● **Your objective**:
Answer the following questions using the lesson on Tasmanian tigers below.
(a) For how many years has the instructor taught all core elementary subjects?
(b) About how long is a Tasmanian tiger?
(c) What does "carnivorous" mean?

== Extract provided ==

Tasmanian Tigers Lesson for Kids Facts & Information

Instructor: Dacia Upkins

Dacia has taught all core elementary subjects for 14 years with a Master's degree in Urban Teacher Leadership.

Learn about the Tasmanian tiger, a cool-looking, but extinct animal that once lived throughout Australia and the surrounding area. Find out what made them unique and why they are no longer with us.

What Is a Tasmanian Tiger?

Picture an animal that has the body of a large dog with a stiff tail, the head of a wolf, the pouch of a kangaroo, and stripes in the back like a tiger. Make it about 6 feet long, and you have a Tasmanian tiger, also known as a thylacine. Some have also called it a Tasmanian wolf.

The Tasmanian tiger was once the largest carnivorous marsupial on Earth. 'Carnivorous' means it ate meat, and a 'marsupial' is a mammal that has a pouch for carrying its young.

===
== Extracted records ==

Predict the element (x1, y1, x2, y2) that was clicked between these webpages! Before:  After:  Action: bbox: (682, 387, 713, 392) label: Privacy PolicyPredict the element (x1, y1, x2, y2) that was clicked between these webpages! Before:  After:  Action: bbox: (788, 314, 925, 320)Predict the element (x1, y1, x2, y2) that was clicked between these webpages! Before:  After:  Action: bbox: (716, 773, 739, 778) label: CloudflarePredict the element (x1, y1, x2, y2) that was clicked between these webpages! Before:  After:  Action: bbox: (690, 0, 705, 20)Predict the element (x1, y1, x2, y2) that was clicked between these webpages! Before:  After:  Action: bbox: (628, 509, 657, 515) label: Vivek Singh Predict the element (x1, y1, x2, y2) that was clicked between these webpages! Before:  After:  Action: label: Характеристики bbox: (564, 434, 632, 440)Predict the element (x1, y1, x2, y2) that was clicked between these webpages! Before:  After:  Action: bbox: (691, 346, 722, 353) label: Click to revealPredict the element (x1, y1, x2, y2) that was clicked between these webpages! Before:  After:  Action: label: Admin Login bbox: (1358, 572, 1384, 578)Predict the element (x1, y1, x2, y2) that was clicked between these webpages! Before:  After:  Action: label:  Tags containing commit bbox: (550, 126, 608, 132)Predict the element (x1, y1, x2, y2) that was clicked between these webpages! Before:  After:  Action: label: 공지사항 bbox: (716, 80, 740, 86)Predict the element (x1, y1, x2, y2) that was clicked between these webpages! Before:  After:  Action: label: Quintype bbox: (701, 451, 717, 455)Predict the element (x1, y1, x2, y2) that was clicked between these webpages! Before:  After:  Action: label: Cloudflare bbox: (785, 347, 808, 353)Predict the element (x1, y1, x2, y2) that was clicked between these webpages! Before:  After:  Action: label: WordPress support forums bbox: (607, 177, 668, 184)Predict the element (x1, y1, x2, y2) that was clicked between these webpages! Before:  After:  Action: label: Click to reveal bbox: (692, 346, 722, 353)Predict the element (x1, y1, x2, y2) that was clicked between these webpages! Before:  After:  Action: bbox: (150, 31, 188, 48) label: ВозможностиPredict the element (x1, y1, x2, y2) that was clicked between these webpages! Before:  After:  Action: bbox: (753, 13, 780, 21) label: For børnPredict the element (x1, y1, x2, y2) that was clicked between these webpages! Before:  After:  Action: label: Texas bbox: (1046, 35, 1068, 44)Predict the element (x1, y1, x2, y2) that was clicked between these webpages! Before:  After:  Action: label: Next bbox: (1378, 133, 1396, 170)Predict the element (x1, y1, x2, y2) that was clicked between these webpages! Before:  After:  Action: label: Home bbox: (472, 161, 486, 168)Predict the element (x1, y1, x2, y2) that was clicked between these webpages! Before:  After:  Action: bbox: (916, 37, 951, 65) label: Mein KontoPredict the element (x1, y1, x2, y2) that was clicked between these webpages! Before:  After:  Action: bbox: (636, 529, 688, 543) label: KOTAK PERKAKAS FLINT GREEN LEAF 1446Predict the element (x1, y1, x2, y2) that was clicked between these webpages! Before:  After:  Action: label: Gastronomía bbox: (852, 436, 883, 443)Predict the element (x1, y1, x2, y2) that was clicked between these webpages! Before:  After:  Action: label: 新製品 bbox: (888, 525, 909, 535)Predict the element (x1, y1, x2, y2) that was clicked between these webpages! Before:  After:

===

● **Exercise result**:
(a) 14 years.
(b) About 6 feet long.
(c) It means the animal ate meat.